(Task): Go through the records below and report each line with "agent" in it.

Recorded data
--- START ---
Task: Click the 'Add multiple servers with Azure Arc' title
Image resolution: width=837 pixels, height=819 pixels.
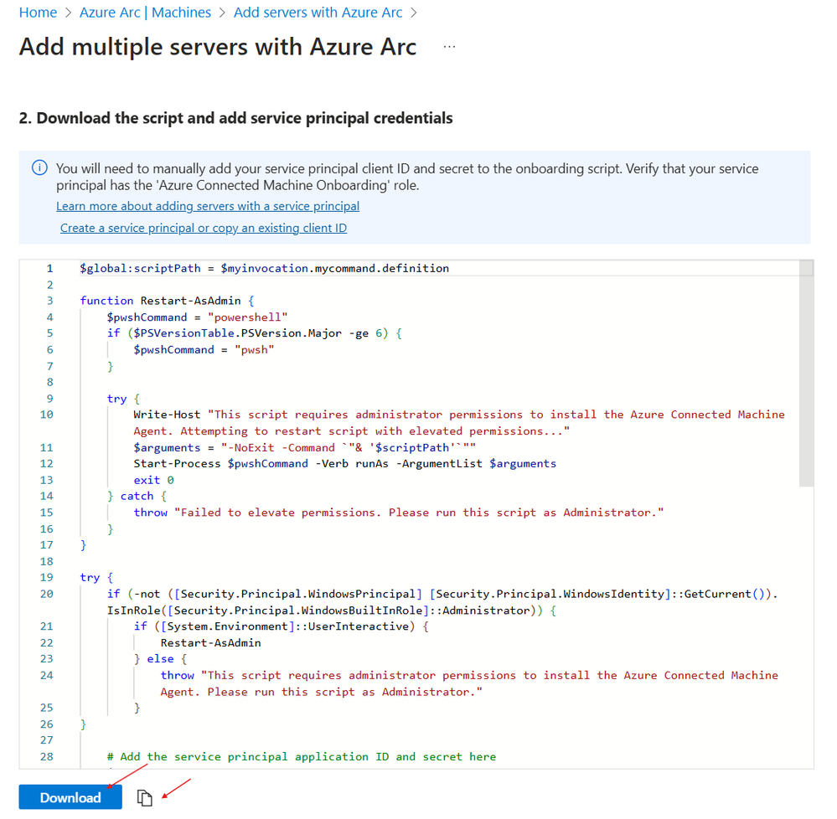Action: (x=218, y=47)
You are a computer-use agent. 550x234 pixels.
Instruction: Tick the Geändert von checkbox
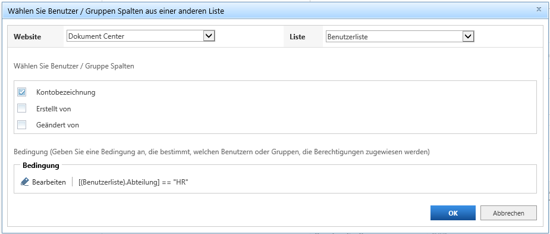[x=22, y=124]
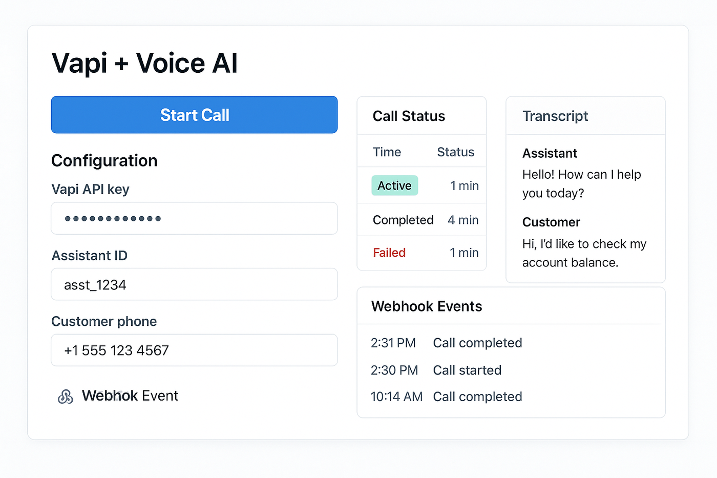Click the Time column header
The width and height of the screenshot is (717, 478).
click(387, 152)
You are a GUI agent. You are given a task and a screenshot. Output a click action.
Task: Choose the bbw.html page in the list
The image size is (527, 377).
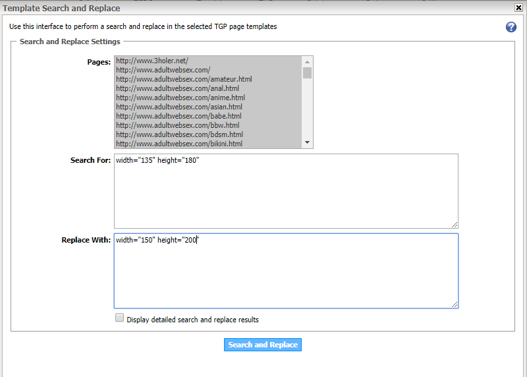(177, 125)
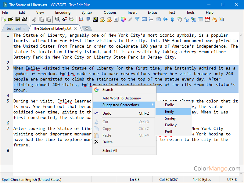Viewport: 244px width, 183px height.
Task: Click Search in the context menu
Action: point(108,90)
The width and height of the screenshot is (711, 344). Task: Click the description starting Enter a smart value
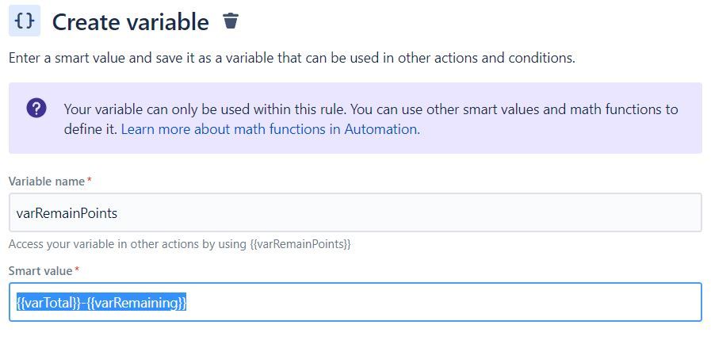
--- END ---
(Your response):
You are a computer-use agent. 550x234 pixels.
You are a GUI agent. You are given a task and a screenshot. Output a click action.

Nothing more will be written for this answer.